Tout simplement parce que les élèves de ce pays sont les meilleurs du monde en mathématiques. La méthode de Singapour est une méthode de mathématiques complète pour le primaire, inspirée des livres conçus par le Ministère de l’Education de Singapour. L’étude internationale TIMSS (Trends in International Mathematics and Sciences Studies) qui se base sur des tests menés tous les 4 ans auprès des élèves de CM1 et de 4ème de plus de 50 pays, classe en effet les élèves de Singapour à la première place mondiale. (http://timss.bc.edu)
Bien que cette méthode existe depuis 1982, c’est seulement à partir des années 2000 qu’elle a commencé à être connue internationalement. Elle est maintenant utilisée dans de nombreux pays et a fait partout la preuve de son efficacité.

Qu’est-ce que l’approche « concrète-imagée-abstraite » ?

Le principal enjeu de l’enseignement des mathématiques au primaire est d’aider les élèves à passer du monde concret qui leur est familier à une vision abstraite, c’est-à-dire déterminée par des règles, des lois et des principes immuables. Par exemple, les élèves savent très vite compter trois gommes en les manipulant. Le premier enjeu de l’année de CP est de les aider à comprendre que le chiffre « 3 » représente ces trois gommes. Voici donc la démarche de la méthode de Singapour :

1)    Les élèves sont d’abord confrontés aux notions mathématiques par la manipulation d’objets. (Par exemple, ils vont apprendre l’addition en manipulant des cubes ou des jetons). C’est l’étape concrète.
2)    Ensuite, les objets sont remplacés par des images qui les représentent. Ainsi, une pile de dix cubes représente le nombre dix, puis une pièce de dix centimes, etc. C’est l’étape imagée.
3)    Enfin, lorsque les élèves se sont familiarisés avec les concepts de la leçon, ils ne travaillent plus qu’à l’aide de chiffres et de symboles. C’est l’étape abstraite.

Pourquoi encourage-t-on les élèves à « dessiner des modèles » ?

Dessiner des modèles est un système ingénieux qui aide les élèves à résoudre les problèmes. Quand ils sont confrontés à un énoncé, ils sont encouragés à dessiner eux-mêmes une représentation visuelle de la question. Concrètement, ils vont dessiner des barres de différentes longueurs afin de déterminer quelles quantités sont données dans l’énoncé, quelles quantités sont inconnues, et quelles opérations vont les aider à trouver la solution.

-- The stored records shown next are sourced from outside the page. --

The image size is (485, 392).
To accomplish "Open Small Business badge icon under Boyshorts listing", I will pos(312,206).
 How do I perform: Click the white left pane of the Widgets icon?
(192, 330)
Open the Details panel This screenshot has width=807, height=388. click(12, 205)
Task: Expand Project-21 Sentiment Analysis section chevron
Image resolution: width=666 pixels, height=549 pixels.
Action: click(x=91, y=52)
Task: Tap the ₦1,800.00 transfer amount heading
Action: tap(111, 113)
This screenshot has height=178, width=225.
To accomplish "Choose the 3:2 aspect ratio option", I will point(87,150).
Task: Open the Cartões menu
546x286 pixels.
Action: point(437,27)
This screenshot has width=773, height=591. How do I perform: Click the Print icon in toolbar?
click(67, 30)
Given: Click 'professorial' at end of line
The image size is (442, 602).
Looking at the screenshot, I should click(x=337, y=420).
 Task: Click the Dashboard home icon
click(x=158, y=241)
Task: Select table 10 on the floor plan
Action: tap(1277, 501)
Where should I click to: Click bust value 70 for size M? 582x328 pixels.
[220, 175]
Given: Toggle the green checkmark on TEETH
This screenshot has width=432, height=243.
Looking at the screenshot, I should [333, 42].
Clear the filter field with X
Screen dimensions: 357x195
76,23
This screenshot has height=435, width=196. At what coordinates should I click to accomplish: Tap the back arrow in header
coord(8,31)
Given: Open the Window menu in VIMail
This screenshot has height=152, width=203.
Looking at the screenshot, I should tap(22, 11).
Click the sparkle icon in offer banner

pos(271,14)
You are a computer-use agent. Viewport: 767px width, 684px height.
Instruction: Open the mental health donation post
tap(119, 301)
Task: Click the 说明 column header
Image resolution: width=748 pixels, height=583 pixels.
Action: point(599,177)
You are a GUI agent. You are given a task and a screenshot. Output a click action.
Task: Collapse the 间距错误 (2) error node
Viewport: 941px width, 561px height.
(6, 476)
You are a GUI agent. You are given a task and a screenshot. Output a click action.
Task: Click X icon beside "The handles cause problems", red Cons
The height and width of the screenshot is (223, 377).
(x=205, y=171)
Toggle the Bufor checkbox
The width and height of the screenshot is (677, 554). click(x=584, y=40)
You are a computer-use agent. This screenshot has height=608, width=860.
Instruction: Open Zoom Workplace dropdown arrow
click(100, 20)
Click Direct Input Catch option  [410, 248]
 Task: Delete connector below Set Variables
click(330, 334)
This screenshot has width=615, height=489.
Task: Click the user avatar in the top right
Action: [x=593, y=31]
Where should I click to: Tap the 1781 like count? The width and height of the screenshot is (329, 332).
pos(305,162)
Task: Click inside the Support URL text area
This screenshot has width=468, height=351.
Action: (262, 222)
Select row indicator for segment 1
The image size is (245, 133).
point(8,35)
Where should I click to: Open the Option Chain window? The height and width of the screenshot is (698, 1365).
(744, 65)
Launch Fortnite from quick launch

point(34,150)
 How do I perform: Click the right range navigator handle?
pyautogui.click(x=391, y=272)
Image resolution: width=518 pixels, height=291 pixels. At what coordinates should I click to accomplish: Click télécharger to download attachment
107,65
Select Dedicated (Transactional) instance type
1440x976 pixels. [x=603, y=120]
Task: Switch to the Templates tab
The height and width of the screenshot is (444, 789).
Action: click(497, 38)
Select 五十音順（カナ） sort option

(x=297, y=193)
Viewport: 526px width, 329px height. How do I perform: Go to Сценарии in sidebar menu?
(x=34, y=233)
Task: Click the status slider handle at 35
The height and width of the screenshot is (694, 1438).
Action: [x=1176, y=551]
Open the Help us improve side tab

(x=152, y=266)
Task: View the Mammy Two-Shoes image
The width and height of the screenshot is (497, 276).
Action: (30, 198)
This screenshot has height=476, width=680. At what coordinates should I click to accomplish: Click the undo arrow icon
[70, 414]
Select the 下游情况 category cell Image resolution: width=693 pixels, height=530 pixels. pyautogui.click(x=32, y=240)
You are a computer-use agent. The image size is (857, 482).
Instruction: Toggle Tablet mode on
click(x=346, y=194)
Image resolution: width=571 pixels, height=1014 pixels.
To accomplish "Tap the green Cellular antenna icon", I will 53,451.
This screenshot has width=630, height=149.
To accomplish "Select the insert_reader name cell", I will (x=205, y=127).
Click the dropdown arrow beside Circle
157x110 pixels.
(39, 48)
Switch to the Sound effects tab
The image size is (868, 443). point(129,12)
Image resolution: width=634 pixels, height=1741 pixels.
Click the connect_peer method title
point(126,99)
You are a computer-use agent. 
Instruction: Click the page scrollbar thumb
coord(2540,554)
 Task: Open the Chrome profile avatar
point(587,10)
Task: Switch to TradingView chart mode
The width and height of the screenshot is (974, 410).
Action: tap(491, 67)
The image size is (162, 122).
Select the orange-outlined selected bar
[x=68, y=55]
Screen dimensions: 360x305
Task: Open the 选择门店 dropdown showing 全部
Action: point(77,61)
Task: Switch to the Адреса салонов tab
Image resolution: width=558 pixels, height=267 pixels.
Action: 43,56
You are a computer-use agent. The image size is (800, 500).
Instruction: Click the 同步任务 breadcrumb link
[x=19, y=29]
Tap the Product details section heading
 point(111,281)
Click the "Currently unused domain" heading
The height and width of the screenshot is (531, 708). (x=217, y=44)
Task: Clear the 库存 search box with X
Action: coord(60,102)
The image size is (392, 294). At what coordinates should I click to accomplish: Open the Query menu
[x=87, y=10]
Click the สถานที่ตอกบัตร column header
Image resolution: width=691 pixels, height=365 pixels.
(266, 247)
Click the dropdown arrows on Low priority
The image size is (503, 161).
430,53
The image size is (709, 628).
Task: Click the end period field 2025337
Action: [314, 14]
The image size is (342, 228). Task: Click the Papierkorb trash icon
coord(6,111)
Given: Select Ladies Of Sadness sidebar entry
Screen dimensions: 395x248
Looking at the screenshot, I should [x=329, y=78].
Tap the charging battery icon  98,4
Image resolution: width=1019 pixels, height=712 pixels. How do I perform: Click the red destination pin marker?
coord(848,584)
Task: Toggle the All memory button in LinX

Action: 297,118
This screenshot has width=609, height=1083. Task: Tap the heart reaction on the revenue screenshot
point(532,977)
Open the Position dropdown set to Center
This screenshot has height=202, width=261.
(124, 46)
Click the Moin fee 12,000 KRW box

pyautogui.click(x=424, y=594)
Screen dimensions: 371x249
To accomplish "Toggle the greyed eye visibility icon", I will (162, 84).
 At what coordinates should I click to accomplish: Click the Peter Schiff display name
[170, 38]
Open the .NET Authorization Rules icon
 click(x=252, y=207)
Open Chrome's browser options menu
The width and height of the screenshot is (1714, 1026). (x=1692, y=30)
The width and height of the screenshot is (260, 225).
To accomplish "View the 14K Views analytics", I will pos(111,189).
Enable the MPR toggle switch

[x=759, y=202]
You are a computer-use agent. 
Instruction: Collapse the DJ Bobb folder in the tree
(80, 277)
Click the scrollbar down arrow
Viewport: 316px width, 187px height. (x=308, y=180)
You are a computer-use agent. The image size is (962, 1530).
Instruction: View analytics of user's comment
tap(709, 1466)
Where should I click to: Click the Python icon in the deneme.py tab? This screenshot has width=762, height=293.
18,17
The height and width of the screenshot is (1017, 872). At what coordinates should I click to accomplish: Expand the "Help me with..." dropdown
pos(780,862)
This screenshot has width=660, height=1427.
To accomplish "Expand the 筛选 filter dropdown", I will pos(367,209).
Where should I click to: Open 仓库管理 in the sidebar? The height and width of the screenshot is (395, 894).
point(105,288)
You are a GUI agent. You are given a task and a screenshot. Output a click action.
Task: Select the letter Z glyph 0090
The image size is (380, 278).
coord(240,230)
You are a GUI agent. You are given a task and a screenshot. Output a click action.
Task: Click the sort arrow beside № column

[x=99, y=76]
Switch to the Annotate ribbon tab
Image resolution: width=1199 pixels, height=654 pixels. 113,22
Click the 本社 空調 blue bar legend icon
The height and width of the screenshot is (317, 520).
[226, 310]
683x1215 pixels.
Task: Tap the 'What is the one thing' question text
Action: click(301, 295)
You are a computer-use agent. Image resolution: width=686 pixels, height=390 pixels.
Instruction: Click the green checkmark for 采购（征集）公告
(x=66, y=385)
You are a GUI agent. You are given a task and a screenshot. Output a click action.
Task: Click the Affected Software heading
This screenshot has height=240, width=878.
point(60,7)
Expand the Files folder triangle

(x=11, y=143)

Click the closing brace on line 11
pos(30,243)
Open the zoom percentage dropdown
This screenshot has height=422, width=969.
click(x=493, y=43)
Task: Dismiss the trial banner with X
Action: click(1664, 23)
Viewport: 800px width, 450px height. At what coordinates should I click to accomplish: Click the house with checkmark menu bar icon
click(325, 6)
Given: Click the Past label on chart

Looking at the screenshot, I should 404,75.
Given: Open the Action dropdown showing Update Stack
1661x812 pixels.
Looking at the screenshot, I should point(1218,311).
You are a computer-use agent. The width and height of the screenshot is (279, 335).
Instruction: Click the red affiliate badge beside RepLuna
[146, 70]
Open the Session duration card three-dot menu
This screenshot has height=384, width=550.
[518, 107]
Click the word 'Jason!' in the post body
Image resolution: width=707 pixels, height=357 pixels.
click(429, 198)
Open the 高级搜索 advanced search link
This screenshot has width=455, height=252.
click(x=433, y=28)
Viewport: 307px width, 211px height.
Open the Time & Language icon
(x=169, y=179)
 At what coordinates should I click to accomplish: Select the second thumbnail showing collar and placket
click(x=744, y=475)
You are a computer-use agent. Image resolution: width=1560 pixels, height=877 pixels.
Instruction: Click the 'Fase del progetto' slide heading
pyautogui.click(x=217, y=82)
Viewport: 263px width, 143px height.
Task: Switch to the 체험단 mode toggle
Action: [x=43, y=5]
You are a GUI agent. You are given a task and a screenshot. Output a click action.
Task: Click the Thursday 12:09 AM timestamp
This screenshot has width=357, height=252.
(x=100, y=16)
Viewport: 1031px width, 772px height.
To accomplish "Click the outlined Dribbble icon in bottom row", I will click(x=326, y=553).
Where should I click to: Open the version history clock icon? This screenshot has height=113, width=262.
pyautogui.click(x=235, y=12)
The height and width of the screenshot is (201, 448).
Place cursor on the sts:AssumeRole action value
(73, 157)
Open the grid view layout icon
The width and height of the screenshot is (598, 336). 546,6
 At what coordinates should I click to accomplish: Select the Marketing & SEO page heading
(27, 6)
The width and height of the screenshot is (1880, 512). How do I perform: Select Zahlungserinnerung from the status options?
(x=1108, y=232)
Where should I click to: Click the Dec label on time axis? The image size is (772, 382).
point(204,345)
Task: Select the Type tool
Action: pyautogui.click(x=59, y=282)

La Méthode Elisabeth Vallié-Nuyts

La démarche proposée par Elisabeth Nuyts, logopédagogue (pédagogue de la parole), auteur de l’Ecole des Illusionnistes, prix Enseignement et Liberté 2002, s’appuie sur 30 années de recherches sur le terrain et de va-et-vient entre études de cas, neurophysiologie, psychologie, et pédagogie. Ayant pu comprendre comment se grippent certains de ces mécanismes, elle explique simplement comment démarrer ces apprentissages sans problème et comment les reprendre quand ils sont défectueux.

Les recherches de Madame Nuyts lui ont prouvé que la plupart des dysfonctionnements actuels sont liés à un apprentissage trop intuitif des fondamentaux : lecture, écriture, grammaire, calcul. Pour être conscientes lecture et écriture doivent partir de l’élément, le b.a.ba pour la lecture, la forme des lettres pour l’écriture. Il faut de plus que tous les apprentissages soient effectués en parlant, parce que c’est en parlant qu’on accède à la conscience. La conscience de ce qu’on voit, de ce qu’on fait, de ce qu’on ressent, de ce qu’on est. Sans parole effective ou intériorisée, on ne peut accéder à la réflexion.

C’est ainsi que Madame Nuyts a pu relier dyslexie et apprentissage global et silencieux chez certains enfants, par ailleurs très intelligents.